**Exercise brief:** Only the lines from the line containing "Task: Click Terr AIS current alarm indicator" through the final line of the entries should be printed, exactly as given, with the pictures left out.

**Records shown:**
'''

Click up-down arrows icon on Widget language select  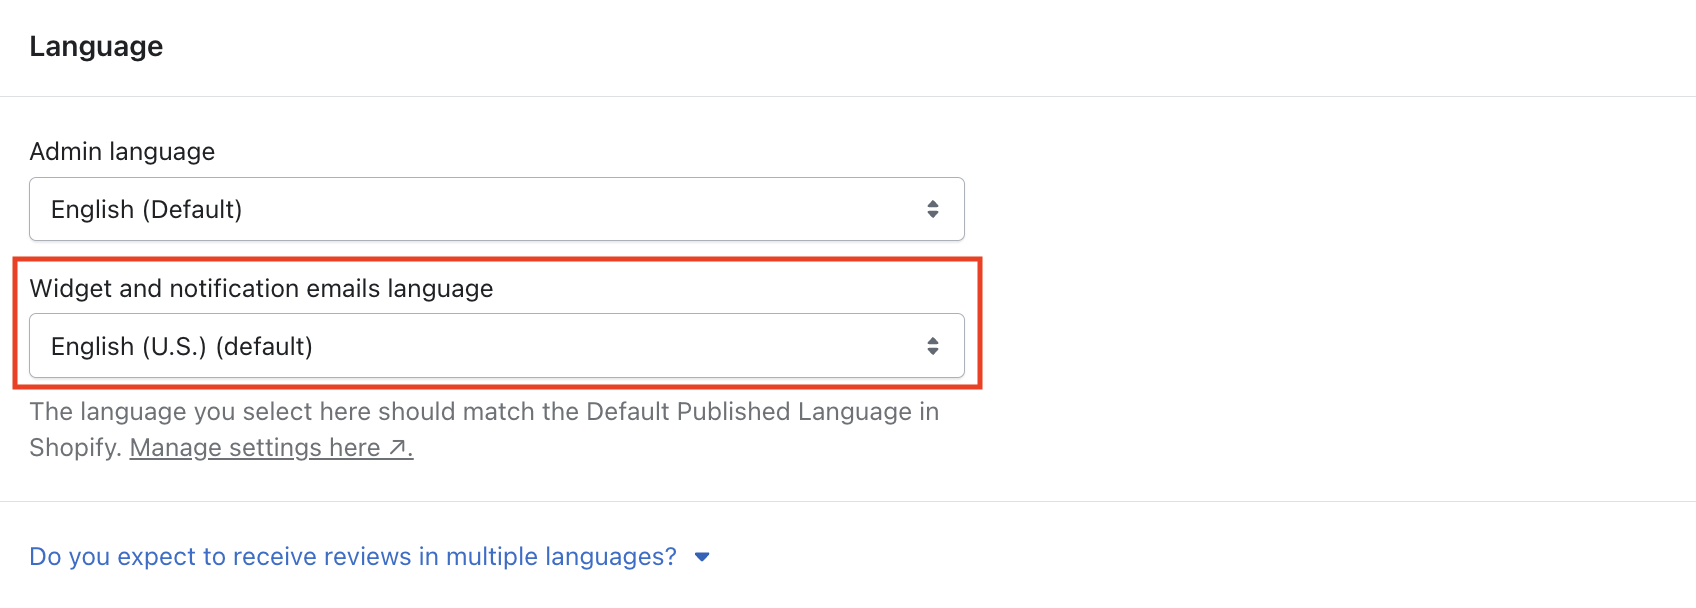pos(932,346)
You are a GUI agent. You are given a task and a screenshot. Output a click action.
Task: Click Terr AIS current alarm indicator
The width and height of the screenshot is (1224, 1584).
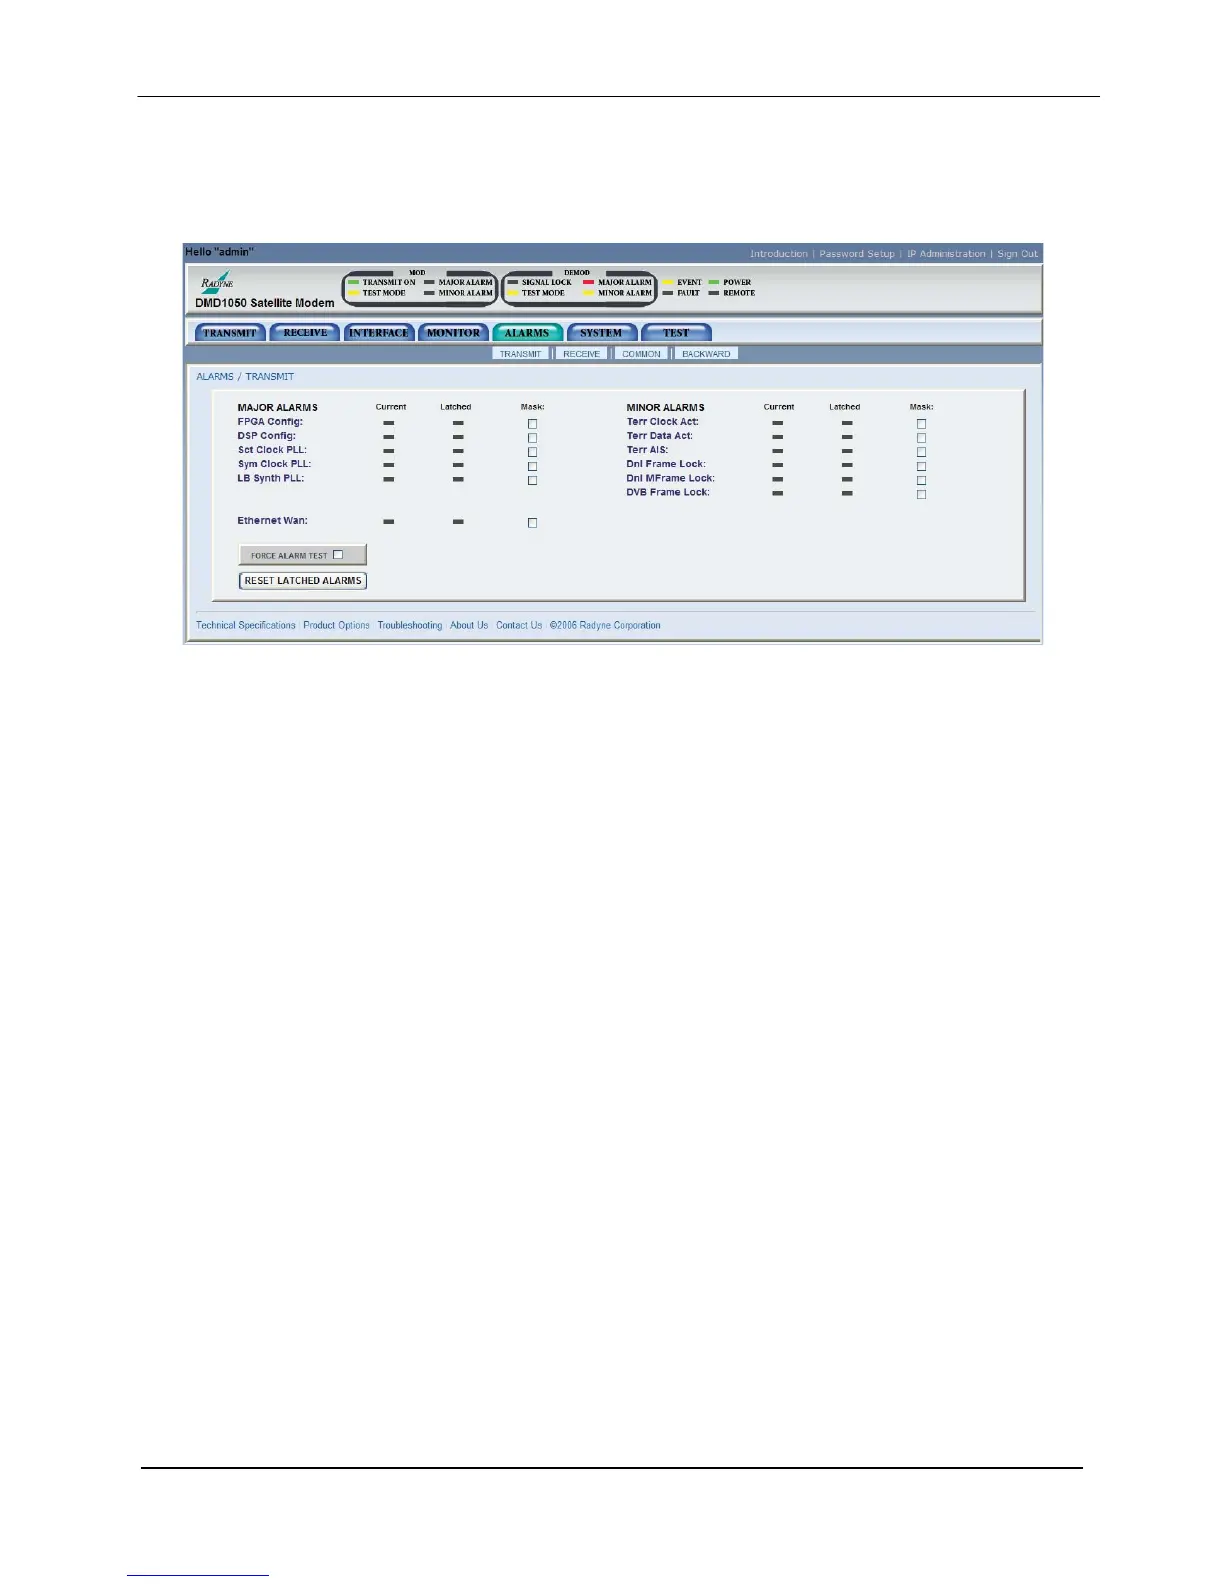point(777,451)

'''

**Your solution:**
Task: Click Terr AIS current alarm indicator
The width and height of the screenshot is (1224, 1584).
point(777,451)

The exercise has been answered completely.